[INSTRUCTIONS FOR THE TASK] Would you output all the lines below precisely as they stand, leaving each picture out?
BEGIN
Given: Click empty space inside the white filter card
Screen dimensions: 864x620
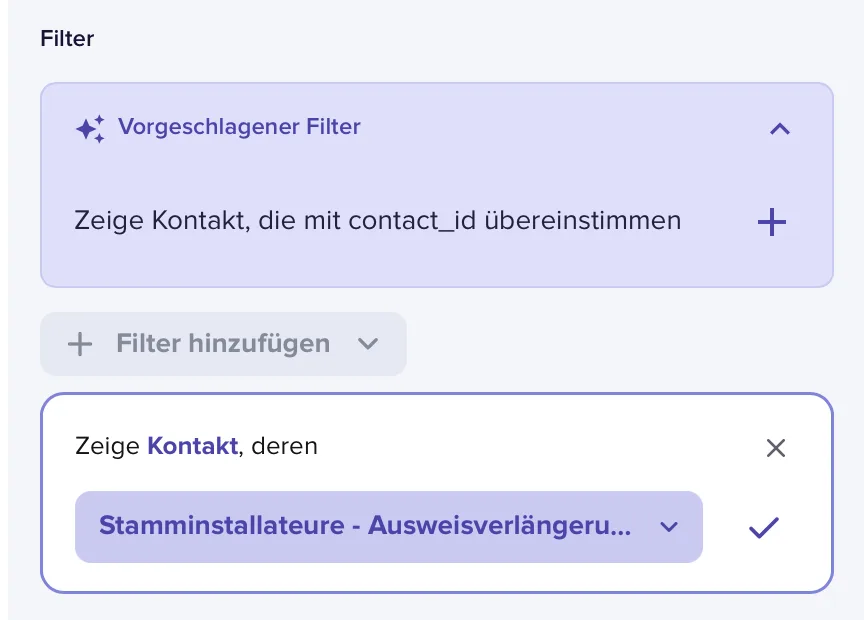Looking at the screenshot, I should click(x=496, y=448).
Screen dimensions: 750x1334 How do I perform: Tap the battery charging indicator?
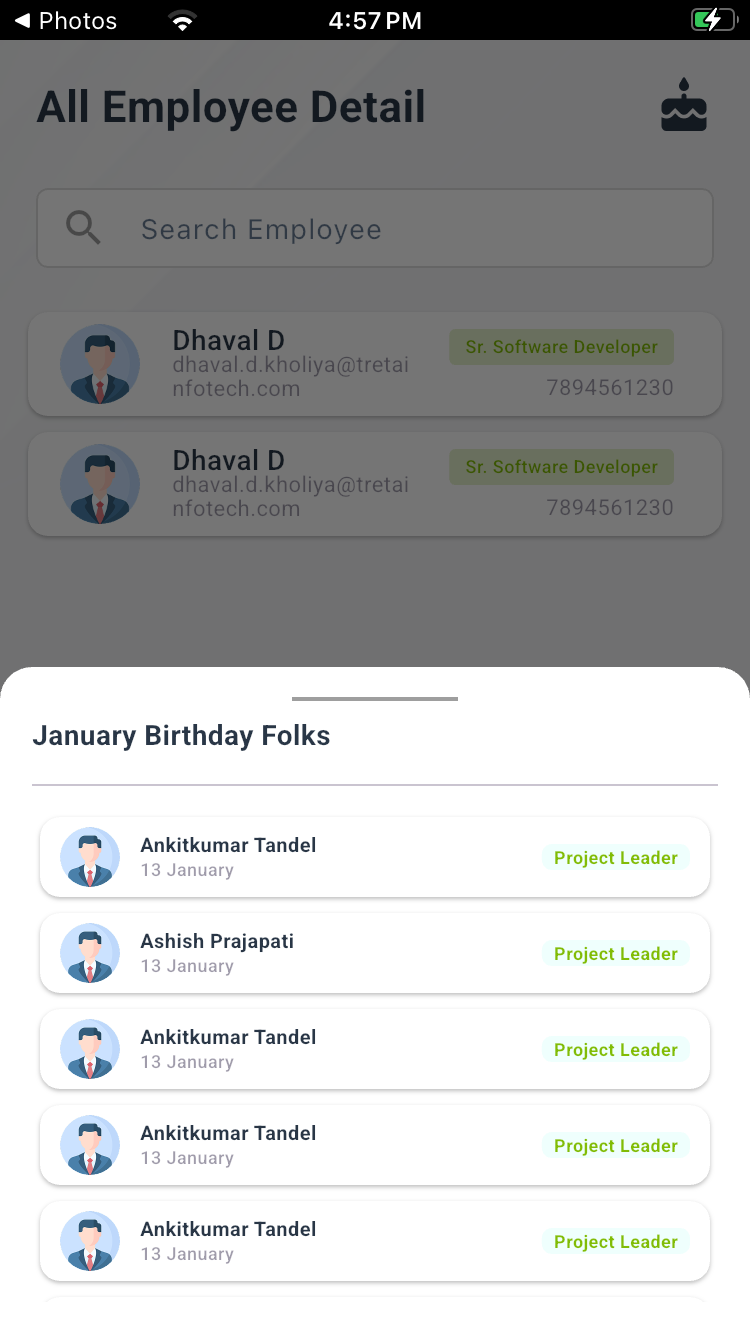tap(712, 20)
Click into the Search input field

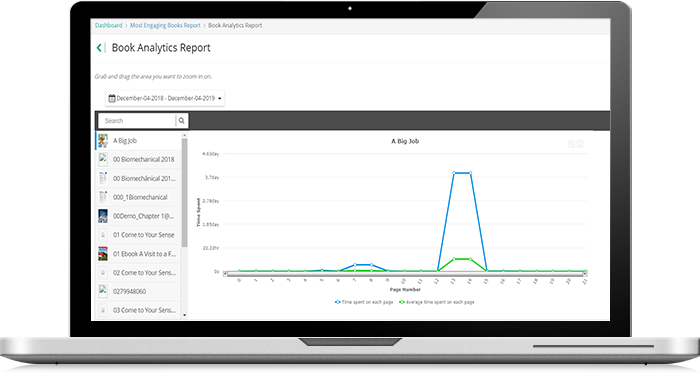(138, 121)
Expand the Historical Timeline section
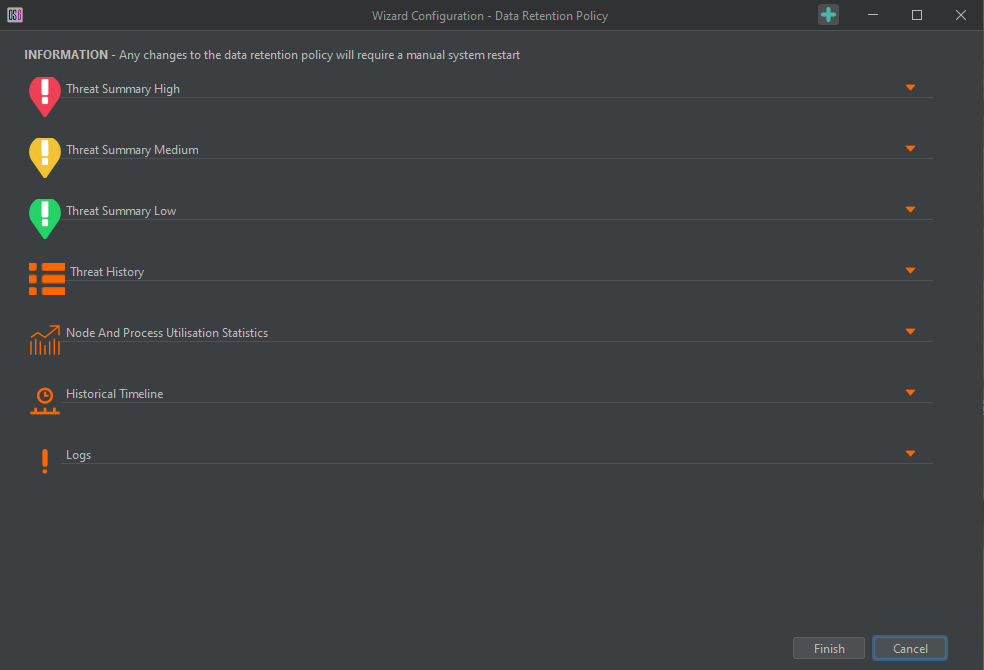The image size is (984, 670). pyautogui.click(x=910, y=392)
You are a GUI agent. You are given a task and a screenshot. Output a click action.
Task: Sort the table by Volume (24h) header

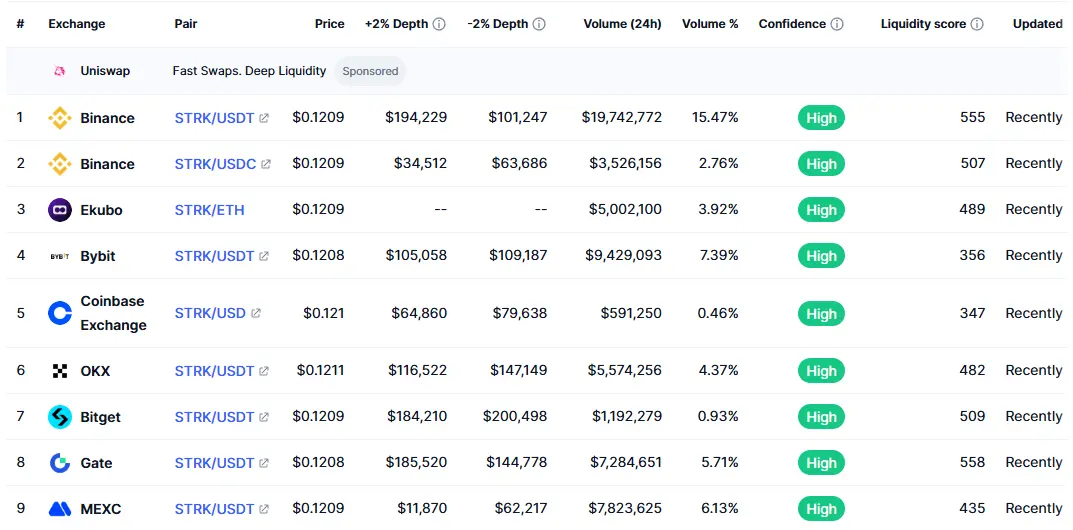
END
[RESPONSE TO THIS TASK]
Given: Click empty space inside the white filter card
Screen dimensions: 864x620
Looking at the screenshot, I should click(x=496, y=448).
Screen dimensions: 750x1334 How do I perform: Tap the battery charging indicator?
tap(712, 20)
Click into the Search input field

(138, 121)
Expand the Historical Timeline section
The image size is (984, 670). pyautogui.click(x=910, y=392)
You are a GUI agent. You are given a task and a screenshot. Output a click action.
Task: Sort the table by Volume (24h) header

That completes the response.